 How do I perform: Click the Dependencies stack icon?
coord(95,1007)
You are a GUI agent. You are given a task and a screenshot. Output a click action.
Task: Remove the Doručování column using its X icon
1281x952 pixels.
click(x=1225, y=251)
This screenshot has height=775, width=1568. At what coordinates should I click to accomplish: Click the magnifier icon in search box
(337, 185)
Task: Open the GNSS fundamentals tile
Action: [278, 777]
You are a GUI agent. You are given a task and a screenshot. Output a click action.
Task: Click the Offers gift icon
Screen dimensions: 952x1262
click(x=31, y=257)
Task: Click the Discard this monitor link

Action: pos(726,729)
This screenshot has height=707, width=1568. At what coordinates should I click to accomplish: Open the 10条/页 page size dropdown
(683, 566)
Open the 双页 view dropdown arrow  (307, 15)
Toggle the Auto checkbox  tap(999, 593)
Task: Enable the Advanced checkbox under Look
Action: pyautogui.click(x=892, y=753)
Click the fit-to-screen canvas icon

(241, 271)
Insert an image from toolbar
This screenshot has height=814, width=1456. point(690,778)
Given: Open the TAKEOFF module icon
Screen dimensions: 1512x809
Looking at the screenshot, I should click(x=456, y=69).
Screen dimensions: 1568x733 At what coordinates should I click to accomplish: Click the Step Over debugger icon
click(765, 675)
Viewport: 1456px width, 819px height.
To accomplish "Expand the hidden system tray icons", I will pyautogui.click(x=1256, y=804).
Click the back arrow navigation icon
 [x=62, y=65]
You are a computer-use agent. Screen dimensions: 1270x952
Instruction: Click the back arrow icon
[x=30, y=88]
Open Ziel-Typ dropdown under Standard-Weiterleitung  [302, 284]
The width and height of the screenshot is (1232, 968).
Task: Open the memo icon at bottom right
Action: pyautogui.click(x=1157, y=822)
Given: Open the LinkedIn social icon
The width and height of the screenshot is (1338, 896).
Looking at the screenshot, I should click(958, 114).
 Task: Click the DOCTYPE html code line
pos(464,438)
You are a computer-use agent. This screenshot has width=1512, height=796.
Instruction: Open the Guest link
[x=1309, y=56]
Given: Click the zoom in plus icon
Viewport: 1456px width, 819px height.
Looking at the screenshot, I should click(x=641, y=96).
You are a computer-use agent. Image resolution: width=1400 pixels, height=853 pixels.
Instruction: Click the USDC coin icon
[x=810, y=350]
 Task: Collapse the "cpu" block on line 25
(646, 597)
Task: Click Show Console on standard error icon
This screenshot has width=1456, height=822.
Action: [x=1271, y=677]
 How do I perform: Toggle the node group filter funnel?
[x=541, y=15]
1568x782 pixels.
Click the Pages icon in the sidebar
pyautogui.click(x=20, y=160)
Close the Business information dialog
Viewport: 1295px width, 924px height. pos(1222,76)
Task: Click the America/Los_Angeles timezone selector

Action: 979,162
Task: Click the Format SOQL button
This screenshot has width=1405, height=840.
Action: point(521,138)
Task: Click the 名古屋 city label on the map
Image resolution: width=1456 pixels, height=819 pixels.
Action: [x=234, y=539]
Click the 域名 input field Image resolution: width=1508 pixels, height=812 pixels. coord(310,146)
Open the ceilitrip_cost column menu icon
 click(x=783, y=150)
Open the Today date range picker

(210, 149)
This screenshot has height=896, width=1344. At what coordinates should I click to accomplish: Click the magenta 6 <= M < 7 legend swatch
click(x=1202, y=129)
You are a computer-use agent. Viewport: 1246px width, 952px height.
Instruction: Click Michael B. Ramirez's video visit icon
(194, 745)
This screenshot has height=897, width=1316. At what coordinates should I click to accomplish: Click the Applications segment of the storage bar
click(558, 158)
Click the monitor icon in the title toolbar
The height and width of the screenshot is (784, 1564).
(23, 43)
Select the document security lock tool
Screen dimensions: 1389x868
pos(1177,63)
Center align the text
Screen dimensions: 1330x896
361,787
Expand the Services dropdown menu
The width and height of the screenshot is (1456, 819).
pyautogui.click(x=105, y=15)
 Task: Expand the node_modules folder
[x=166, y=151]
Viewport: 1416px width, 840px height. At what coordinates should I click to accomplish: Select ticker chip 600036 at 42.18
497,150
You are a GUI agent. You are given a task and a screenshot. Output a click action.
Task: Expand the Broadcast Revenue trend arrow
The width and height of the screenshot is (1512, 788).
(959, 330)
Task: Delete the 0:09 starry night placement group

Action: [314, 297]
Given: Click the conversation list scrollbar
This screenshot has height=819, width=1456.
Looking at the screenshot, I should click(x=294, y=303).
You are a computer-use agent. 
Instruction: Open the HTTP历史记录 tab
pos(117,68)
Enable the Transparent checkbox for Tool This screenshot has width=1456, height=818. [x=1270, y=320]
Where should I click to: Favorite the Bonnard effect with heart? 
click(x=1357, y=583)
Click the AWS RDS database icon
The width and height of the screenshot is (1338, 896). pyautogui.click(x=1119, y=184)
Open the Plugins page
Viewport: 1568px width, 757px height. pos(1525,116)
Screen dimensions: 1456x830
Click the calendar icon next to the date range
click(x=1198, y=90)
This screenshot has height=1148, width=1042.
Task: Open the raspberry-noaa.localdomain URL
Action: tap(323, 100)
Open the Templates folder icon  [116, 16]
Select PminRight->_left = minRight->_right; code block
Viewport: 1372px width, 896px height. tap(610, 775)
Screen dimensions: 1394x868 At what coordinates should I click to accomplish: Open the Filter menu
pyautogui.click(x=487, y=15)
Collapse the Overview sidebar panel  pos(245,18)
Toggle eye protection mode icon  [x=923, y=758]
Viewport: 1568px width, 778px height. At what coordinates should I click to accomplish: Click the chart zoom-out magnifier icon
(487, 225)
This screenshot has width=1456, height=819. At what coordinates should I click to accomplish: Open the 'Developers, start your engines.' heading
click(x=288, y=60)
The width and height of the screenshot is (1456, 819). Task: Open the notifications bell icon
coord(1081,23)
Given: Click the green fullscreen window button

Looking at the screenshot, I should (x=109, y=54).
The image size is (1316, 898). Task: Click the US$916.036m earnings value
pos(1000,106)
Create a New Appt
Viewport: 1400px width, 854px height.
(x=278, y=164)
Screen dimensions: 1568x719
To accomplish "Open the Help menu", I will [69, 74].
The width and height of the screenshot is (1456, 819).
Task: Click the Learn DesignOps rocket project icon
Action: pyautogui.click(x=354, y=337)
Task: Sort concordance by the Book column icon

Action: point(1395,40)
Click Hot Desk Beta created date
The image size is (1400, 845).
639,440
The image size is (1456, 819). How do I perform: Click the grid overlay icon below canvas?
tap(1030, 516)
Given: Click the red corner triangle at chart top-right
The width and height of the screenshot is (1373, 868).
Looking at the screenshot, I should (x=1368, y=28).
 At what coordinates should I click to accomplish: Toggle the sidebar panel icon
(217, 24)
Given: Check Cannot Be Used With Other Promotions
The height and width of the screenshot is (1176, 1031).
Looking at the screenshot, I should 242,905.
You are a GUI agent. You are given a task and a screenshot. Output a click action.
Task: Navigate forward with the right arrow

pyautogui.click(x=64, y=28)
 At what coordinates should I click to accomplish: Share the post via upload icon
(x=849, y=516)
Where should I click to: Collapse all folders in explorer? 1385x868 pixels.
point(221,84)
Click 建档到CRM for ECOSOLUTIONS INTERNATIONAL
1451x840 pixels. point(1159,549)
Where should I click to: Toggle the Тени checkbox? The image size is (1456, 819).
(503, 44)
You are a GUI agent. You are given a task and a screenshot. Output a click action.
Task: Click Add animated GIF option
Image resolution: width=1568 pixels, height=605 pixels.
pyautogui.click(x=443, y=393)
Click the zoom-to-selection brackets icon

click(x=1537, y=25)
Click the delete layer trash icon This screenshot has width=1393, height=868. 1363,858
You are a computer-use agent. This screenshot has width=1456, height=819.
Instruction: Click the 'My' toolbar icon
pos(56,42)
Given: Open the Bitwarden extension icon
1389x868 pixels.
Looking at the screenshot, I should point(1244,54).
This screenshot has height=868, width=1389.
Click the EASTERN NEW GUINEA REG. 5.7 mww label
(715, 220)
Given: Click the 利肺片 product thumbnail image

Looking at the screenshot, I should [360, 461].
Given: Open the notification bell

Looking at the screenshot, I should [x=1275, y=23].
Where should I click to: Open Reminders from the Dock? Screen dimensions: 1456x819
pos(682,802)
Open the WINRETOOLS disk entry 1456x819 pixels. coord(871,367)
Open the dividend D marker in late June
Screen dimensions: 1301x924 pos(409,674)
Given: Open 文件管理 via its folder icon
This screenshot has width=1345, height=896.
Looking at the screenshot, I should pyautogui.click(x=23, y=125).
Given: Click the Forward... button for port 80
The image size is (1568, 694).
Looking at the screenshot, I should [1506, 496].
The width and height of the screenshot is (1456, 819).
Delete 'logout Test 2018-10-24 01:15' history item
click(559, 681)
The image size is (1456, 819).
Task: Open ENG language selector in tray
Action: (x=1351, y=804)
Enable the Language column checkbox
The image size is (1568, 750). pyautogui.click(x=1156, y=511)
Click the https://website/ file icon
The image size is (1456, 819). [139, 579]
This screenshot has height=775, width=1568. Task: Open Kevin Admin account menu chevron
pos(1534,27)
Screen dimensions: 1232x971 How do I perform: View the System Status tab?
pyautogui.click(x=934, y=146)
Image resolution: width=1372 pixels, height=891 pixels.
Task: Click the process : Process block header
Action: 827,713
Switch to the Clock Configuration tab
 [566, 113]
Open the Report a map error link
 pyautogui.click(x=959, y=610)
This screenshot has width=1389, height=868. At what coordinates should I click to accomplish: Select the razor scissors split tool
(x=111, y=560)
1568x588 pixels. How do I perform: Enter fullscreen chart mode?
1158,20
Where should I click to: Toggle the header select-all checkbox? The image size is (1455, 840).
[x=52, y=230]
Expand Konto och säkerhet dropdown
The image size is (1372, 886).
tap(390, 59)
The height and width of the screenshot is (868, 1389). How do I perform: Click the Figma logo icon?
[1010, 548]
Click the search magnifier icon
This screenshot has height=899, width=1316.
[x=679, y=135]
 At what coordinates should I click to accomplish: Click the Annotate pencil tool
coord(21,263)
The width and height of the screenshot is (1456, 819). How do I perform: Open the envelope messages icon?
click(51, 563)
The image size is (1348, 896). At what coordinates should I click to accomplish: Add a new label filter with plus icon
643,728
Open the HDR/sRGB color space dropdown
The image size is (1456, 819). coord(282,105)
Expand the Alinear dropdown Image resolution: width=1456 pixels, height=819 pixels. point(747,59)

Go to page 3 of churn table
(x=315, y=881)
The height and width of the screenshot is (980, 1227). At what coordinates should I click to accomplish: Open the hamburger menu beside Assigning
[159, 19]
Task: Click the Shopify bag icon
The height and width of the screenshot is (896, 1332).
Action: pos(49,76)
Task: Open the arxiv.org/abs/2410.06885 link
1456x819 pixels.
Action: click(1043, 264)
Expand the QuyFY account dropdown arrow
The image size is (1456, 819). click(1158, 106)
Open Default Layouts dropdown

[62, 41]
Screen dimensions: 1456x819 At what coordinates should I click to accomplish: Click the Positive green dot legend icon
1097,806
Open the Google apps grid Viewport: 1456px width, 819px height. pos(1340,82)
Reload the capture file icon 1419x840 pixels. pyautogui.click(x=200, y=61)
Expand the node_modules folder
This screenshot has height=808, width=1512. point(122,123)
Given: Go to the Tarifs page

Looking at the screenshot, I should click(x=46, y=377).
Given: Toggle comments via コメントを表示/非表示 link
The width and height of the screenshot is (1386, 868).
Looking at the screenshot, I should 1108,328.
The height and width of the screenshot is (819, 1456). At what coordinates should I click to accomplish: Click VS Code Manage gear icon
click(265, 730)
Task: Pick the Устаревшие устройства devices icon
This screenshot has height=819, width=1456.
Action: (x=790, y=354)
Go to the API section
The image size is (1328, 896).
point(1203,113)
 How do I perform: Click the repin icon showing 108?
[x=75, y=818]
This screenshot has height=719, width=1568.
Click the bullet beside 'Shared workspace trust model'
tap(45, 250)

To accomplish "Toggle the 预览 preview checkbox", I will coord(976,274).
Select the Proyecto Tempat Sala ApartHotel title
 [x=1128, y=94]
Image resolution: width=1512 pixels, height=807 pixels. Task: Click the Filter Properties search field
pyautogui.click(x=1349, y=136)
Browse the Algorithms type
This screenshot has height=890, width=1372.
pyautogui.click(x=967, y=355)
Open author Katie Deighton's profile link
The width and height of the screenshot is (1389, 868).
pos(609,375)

::::::::::

→ Exercise objective
For this exercise, copy each line from the listing above that has the word "computer".

→ Problem solution
You are a computer-use agent. Screen dimensions: 1270x952
You are a computer-use agent. This screenshot has width=1512, height=796.
You are a computer-use agent. Image resolution: width=1400 pixels, height=853 pixels.
You are a computer-use agent. Viewport: 1246px width, 952px height.
You are a computer-use agent. 
You are a computer-use agent. This screenshot has width=1456, height=819.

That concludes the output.